## START
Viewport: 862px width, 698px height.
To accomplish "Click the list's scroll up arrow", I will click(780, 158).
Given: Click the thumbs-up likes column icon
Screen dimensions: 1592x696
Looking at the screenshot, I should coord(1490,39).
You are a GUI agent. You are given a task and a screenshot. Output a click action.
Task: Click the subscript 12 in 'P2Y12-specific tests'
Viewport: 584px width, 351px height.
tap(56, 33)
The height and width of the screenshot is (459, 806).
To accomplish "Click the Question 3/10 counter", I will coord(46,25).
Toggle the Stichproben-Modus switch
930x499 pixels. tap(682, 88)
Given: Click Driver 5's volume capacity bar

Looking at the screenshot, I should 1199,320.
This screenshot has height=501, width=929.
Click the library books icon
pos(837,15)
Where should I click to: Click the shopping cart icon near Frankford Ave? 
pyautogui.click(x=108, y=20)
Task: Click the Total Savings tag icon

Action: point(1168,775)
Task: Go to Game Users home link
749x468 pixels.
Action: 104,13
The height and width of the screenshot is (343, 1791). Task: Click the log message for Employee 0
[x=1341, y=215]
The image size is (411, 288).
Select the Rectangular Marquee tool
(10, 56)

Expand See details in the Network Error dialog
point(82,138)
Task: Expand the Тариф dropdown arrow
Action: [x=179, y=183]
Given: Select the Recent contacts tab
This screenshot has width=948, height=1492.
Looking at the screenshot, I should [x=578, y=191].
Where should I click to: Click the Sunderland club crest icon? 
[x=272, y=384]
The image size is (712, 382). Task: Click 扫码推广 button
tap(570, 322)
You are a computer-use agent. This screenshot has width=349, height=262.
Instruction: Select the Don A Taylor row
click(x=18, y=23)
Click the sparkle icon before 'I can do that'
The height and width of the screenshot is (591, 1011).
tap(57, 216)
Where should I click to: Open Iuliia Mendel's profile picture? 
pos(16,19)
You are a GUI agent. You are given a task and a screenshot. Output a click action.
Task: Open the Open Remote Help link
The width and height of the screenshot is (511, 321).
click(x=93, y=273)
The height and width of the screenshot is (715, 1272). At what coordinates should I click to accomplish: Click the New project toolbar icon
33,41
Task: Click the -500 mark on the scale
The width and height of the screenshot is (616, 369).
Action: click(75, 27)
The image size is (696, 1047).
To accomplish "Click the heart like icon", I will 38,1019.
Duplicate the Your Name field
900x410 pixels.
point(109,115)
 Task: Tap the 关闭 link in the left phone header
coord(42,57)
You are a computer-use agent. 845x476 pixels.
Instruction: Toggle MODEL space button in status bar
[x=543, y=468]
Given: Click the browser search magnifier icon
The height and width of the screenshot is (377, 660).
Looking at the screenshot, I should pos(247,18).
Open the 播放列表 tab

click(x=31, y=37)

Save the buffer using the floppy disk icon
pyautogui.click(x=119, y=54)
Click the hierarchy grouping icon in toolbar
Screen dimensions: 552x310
## END
Reproduce every line of the records above verbatim, in their original order.

Viewport: 862px width, 698px height.
To accomplish "Click the list's scroll up arrow", I will click(780, 158).
Given: Click the thumbs-up likes column icon
Screen dimensions: 1592x696
Looking at the screenshot, I should coord(1490,39).
You are a GUI agent. You are given a task and a screenshot. Output a click action.
Task: Click the subscript 12 in 'P2Y12-specific tests'
Viewport: 584px width, 351px height.
tap(56, 33)
The height and width of the screenshot is (459, 806).
To accomplish "Click the Question 3/10 counter", I will coord(46,25).
Toggle the Stichproben-Modus switch
930x499 pixels. tap(682, 88)
Given: Click Driver 5's volume capacity bar

Looking at the screenshot, I should 1199,320.
This screenshot has height=501, width=929.
Click the library books icon
pos(837,15)
Where should I click to: Click the shopping cart icon near Frankford Ave? 
pyautogui.click(x=108, y=20)
Task: Click the Total Savings tag icon

Action: point(1168,775)
Task: Go to Game Users home link
749x468 pixels.
Action: 104,13
The height and width of the screenshot is (343, 1791). Task: Click the log message for Employee 0
[x=1341, y=215]
The image size is (411, 288).
Select the Rectangular Marquee tool
(10, 56)

Expand See details in the Network Error dialog
point(82,138)
Task: Expand the Тариф dropdown arrow
Action: [x=179, y=183]
Given: Select the Recent contacts tab
This screenshot has width=948, height=1492.
Looking at the screenshot, I should [x=578, y=191].
Where should I click to: Click the Sunderland club crest icon? 
[x=272, y=384]
The image size is (712, 382). Task: Click 扫码推广 button
tap(570, 322)
You are a computer-use agent. This screenshot has width=349, height=262.
Instruction: Select the Don A Taylor row
click(x=18, y=23)
Click the sparkle icon before 'I can do that'
The height and width of the screenshot is (591, 1011).
tap(57, 216)
Where should I click to: Open Iuliia Mendel's profile picture? 
pos(16,19)
You are a GUI agent. You are given a task and a screenshot. Output a click action.
Task: Open the Open Remote Help link
The width and height of the screenshot is (511, 321).
click(x=93, y=273)
The height and width of the screenshot is (715, 1272). At what coordinates should I click to accomplish: Click the New project toolbar icon
33,41
Task: Click the -500 mark on the scale
The width and height of the screenshot is (616, 369).
Action: click(75, 27)
The image size is (696, 1047).
To accomplish "Click the heart like icon", I will 38,1019.
Duplicate the Your Name field
900x410 pixels.
point(109,115)
 Task: Tap the 关闭 link in the left phone header
coord(42,57)
You are a computer-use agent. 845x476 pixels.
Instruction: Toggle MODEL space button in status bar
[x=543, y=468]
Given: Click the browser search magnifier icon
The height and width of the screenshot is (377, 660).
Looking at the screenshot, I should pos(247,18).
Open the 播放列表 tab

click(x=31, y=37)

Save the buffer using the floppy disk icon
pyautogui.click(x=119, y=54)
Click the hierarchy grouping icon in toolbar
Screen dimensions: 552x310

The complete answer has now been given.